Your Finish Rich Plan – A Personal Finance Blog

Where we put the emphasis on the personal in personal finance
June 23rd, 2009

Meet Angel Investors | Small Business Financing Options Series

Meet Angel Investors | Small Business Financing Options Series

Meeting Angel Investors: You Have To Be Ready

Let’s say you’re running a small business, and you’re looking for capital. There are a few options that are open to you, and one of these options is what we’re going to focus on today, it’s getting angel investors to put money into your business. Now you might be at various stages of developing said business; maybe you’re looking for financing so you can start a laundromat business, maybe you’ve already taken the plunge but you need a loan to finance your new business, maybe you have a business that’s already up and running and need to do a little bit a creative financing to land a business line of credit to expand. No matter which of those situations you’re in, you need to know what angel investors will be looking for before they agree to invest their money into your business.

In order to find angel investors who will be willing to invest money in your company, you have to demonstrate that your business has an excellent potential of allowing them to achieve a significant return on their investment; they will base their decision on five criteria.

Market potential. Your company has to be able to generate significant annual revenues from the financing that will be put at your disposal. An angel investor has to see the potential to generate hundreds of thousands of dollars (at the very least), and more realistically a few million dollars in revenue. That’s the level of revenue that will get them interested, and it will be up to you to show a clear path to the investors as to the possibility of them making multiples of their initial investment in financing your company.
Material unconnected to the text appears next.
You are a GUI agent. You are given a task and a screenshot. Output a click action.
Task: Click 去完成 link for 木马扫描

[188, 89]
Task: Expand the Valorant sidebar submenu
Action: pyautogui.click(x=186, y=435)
Barriers to entry. Anything that shores up your position in your market, and consequently makes it harder for a competitor to steal market share from you, is a barrier to entry. For example, if you develop a product and its start up cost is upwards of $5 million, then the high development costs can prevent may competitors from entering your market. Similarly, if you develop a product and get it patented, that’s a barrier to entry because no one else can sell it but you. Other barriers to entry can include scarcity of skilled labor, an ideal location, or a client base that’s locked into long term contracts

Strong management team. You have to be ready to show that your business is going to be (or is being) run by a team that is competent, has relevant experience, and a proven track record. When you meet your angel investors, you have to set them at ease and make them feel comfortable about the level of expertise of your management team and its ability of your personnel to run the business profitably.

Exit strategy. Your exit strategy is what’s going to actually spell “profit” for your angel investors, so they will be paying special attention to that. Basically, most of the time it boils down to you triggering a buyout of your company, or having the company go public. It goes without saying that if everything has been carried out successfully, your company’s value will have increased many times over, and the return on their investment will follow a similar trend.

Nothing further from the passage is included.